● Required action
Would you repeat word for word the lines of the listing that follows, from the one with "Where should I click to: Click" up to and including the one with "Where should I click to: Switch", and leave out the images?
Records for this exercise below:
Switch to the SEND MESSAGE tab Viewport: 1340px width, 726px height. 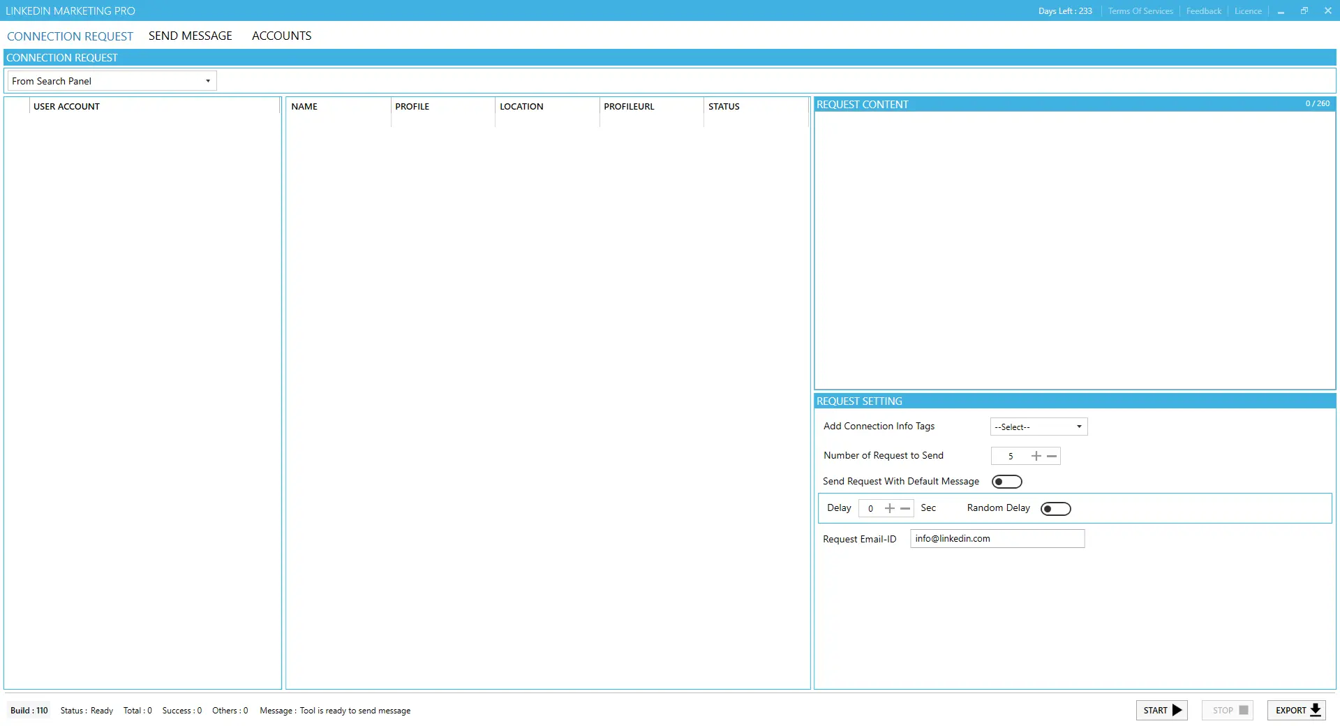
End of Records for this exercise.
Records for this exercise below:
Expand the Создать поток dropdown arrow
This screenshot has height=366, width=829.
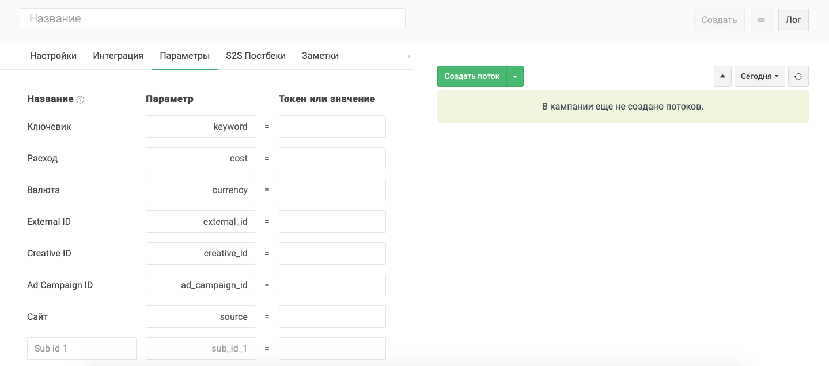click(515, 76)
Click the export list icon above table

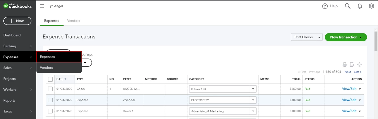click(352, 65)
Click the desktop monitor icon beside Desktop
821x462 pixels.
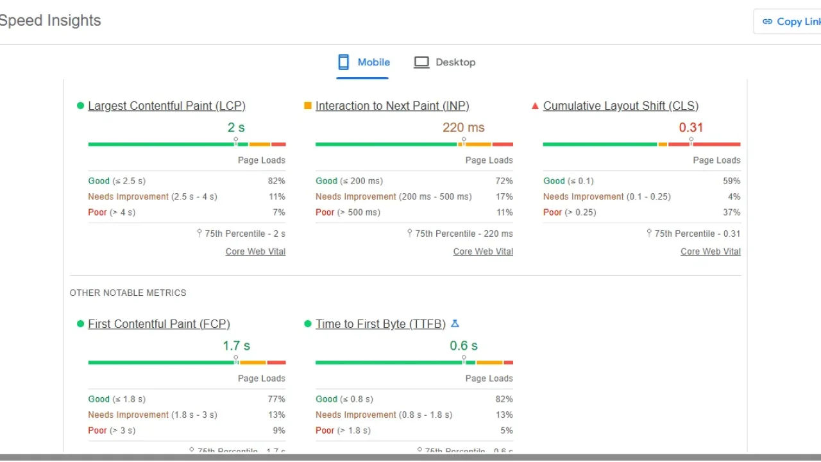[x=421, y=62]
End of Records for this exercise.
Records for this exercise below:
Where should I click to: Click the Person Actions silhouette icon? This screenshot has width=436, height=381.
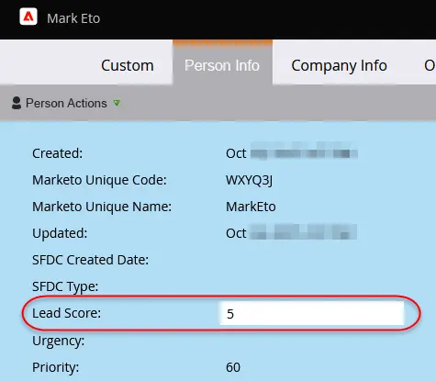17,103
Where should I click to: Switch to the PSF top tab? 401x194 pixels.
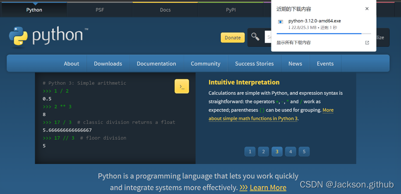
End of Records for this exercise.
● Result of the task
Where should I click to: Click the Person Actions silhouette icon? This screenshot has width=436, height=381.
17,103
Where should I click to: Switch to the PSF top tab? 401x194 pixels.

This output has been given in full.